Metadata-Version: 2.1
Name: doc-scanner
Version: 0.3
Summary: A script to scan HTML documents for forbidden phrases stored in a CSV.
Home-page: https://github.com/marcinwalczak2
Author: Marcin Walczak
Classifier: Programming Language :: Python :: 3
Classifier: License :: OSI Approved :: MIT License
Classifier: Operating System :: OS Independent
Requires-Python: >=3.6
Description-Content-Type: text/markdown
Requires-Dist: beautifulsoup4
Requires-Dist: requests
Requires-Dist: pandas
Requires-Dist: pkg-resources

# About Docscanner
Docscanner allows you to streamline your documentation workflow by detecting words or phrases listed in a _.csv_ file in an inputted _.html_ file. If any words/phrases are detected, Docscanner returns both the word/phrase as well as the line number that it is located on. This helps eliminate human error when applying style guide content standards in a documentation project. 

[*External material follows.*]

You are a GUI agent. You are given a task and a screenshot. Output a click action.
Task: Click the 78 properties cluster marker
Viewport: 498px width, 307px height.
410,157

The script is case insensitive and is also capable of finding duplicate words/phrases on the same line in the _.html_ file. 

## Installing Docscanner
If you haven't already, download Python [here](https://www.python.org/downloads/).  
> **_NOTE:_** If installing Python for the first time, make sure you select the __Add Python 3.7 to PATH__ checkbox.  

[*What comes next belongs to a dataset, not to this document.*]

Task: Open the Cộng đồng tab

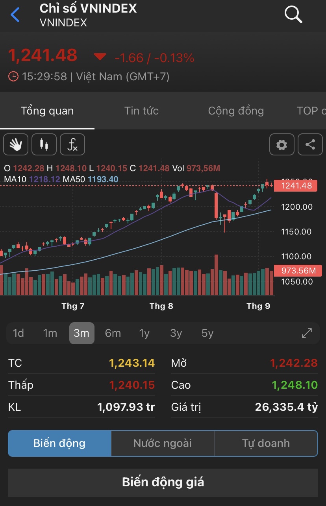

Install Docscanner by running the following in your Command Prompt terminal:  
`pip install docscanner`

## Using Docscanner
1. Start Docscanner by running the following in your Command Prompt terminal:  
`docscanner`  
You will be prompted with the following:  
`Use default csv file of forbidden phrases? (respond Y or N): `  
2. Choose whether to use the default _.csv_ file or to add a custom path:
    - To use the default csv file, enter "Y". The script will jump to the next argument where you input the _.html_ file path.  
    - To use a custom csv file, enter "N". You will be prompted with the following:  
`Enter path of your custom csv file: `  
Copy the path from File Explorer by holding \<SHIFT\>, right-clicking your desired file, and selecting __Copy as path__.
      > **_NOTE:_** The path address is automatically stripped of unnecessary characters such as quotations marks or spaces. You do not have to format your file paths after pasting them.

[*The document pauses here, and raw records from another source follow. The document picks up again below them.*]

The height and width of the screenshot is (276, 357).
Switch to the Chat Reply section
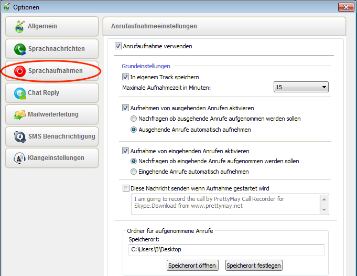click(x=51, y=93)
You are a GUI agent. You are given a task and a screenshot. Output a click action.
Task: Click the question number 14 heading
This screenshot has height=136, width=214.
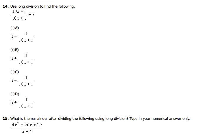[6, 6]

3. After choosing to use either the default or custom _.csv_ file, you will be prompted with the following:  
`Enter path of html file: `  
Copy the path from File Explorer by holding \<SHIFT\>, right-clicking your desired file, and selecting __Copy as path__. 

Docscanner will return whatever words/phrases it found in your _.html_ file along with the line numbers on which they were found. 

### Formatting Data 
Ensure that your _.csv_ file has no header columns and that each individual word/phrase occupies a single row within the first column.
#### Example _.CSV_ file: 
`word_1`    
`phrase 1`    
`word_2  `

### Changing the Default File
1. Locate the root directory storing docscanner.py. 
2. Open the _data_ folder. 
3. Delete or alter the existing _.csv_ file and save your changes. 
4. Open the _src_ folder.
5. Change the file names in the `get_forbidden_phrases_path` function to match the name of your new default file in the _data_ folder. Alternately, you can edit the default _.csv_ file directly. 
6. Save your changes. 

### Troubleshooting
If Docscanner is not running properly:
- Ensure that all file paths are correct.  
- Verify you are using a Command Prompt terminal, not PowerShell.
- Check whether the `docscanner ` directory structure on your workstation matches what is on GitHub.